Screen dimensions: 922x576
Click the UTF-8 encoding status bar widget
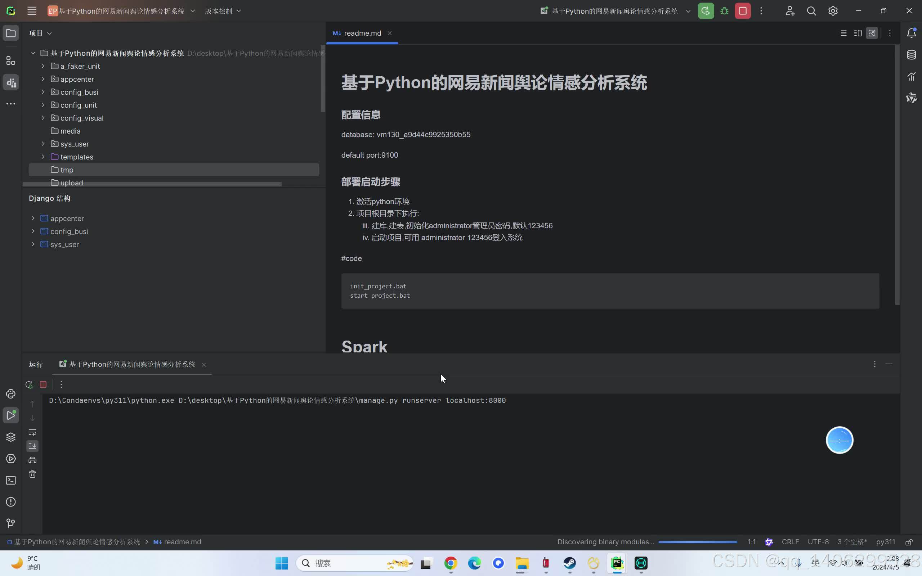pyautogui.click(x=818, y=542)
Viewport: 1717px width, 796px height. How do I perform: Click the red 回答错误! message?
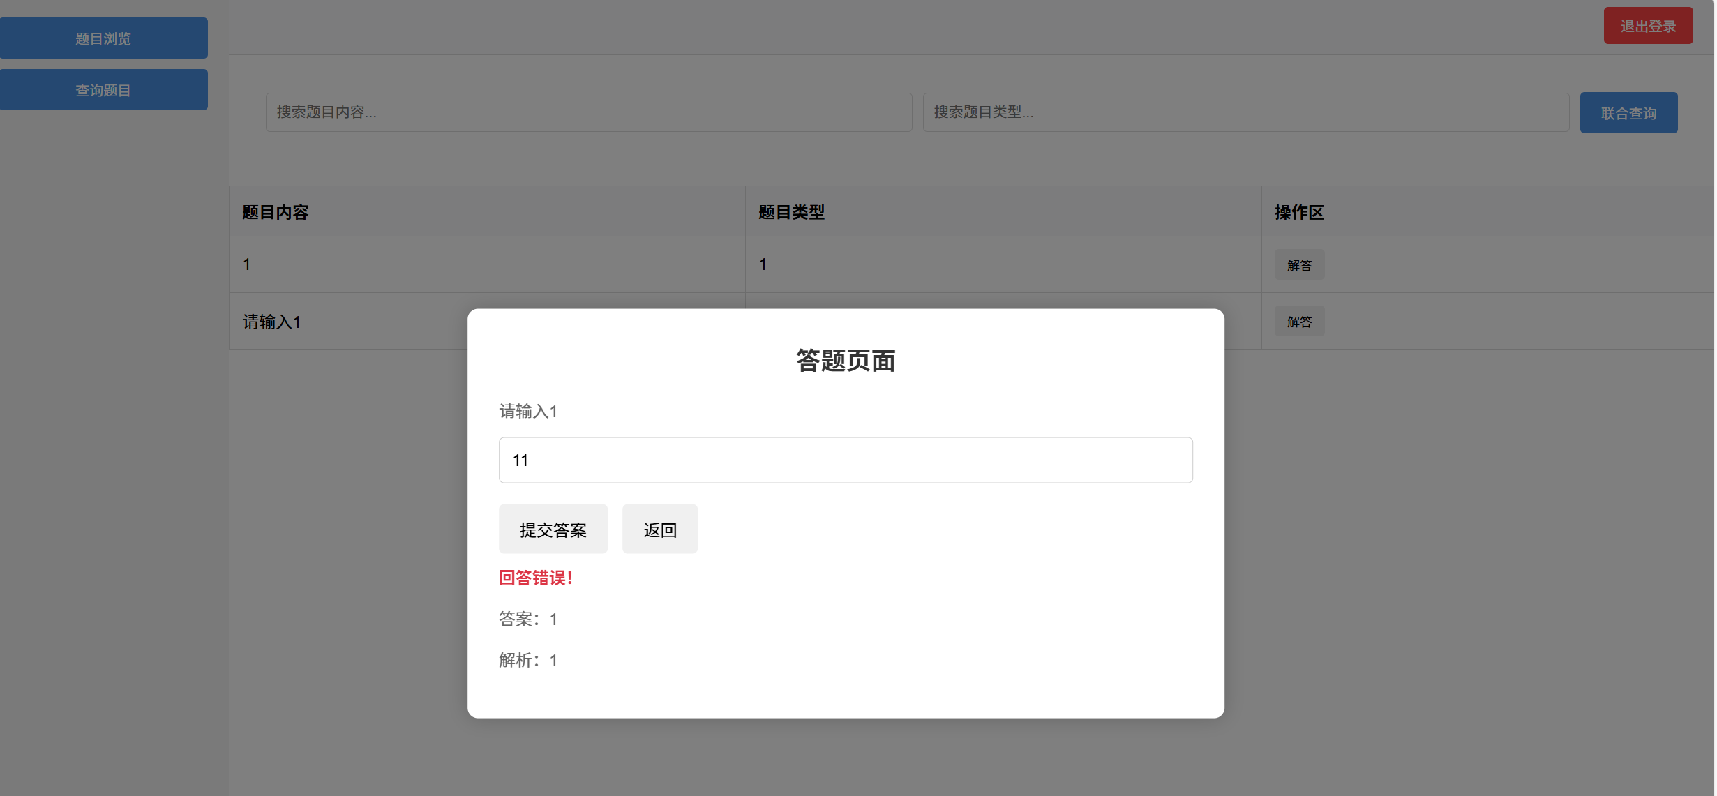[535, 578]
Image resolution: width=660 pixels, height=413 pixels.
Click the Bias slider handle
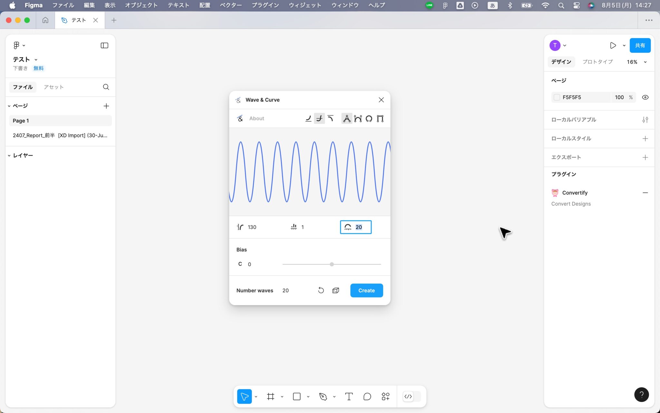click(332, 264)
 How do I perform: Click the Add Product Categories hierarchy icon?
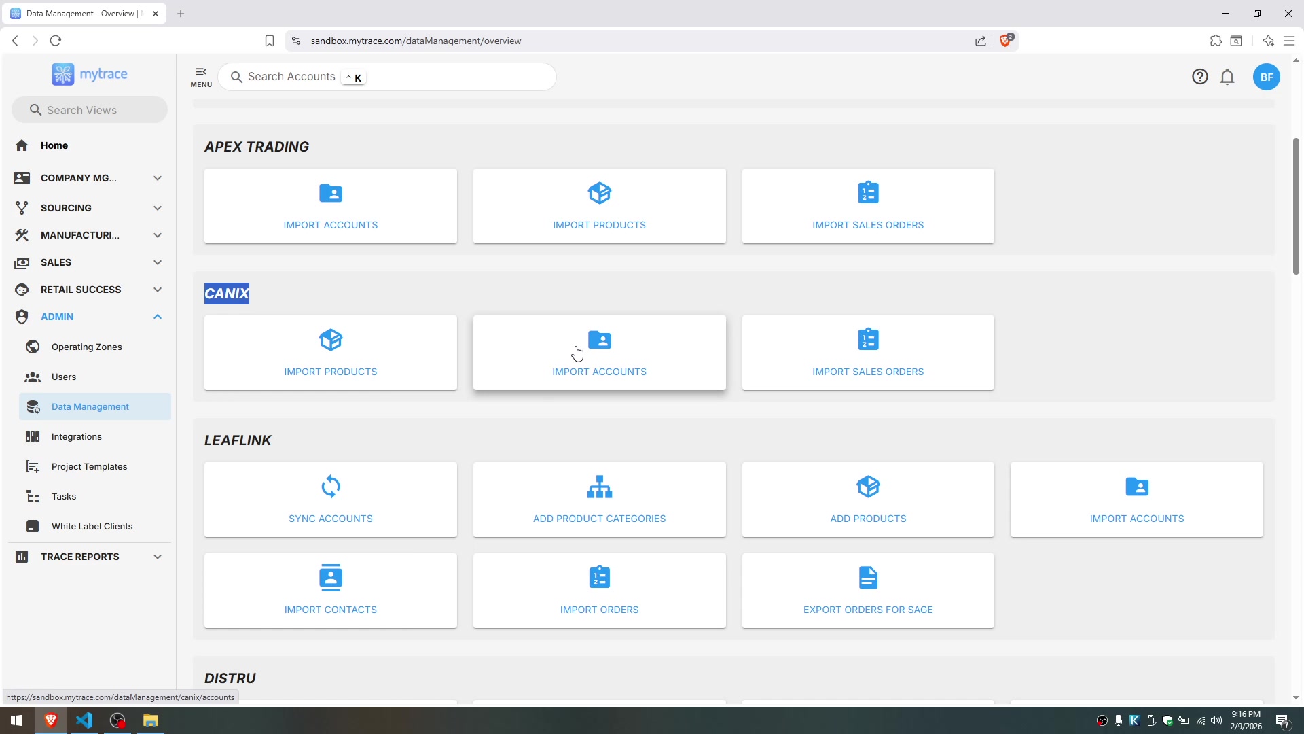(x=599, y=487)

--

## TASK
Look above for the line containing "Viewport: 1717px width, 796px", then retype it and each line after it to the end of the records, exactly and without pictures.

## SOLUTION FOR THIS EXERCISE
Viewport: 1717px width, 796px height. How do I perform: Click the red 回答错误! message?
[535, 578]
Image resolution: width=660 pixels, height=413 pixels.
Click the Bias slider handle
click(332, 264)
 How do I perform: Click the Add Product Categories hierarchy icon?
(x=599, y=487)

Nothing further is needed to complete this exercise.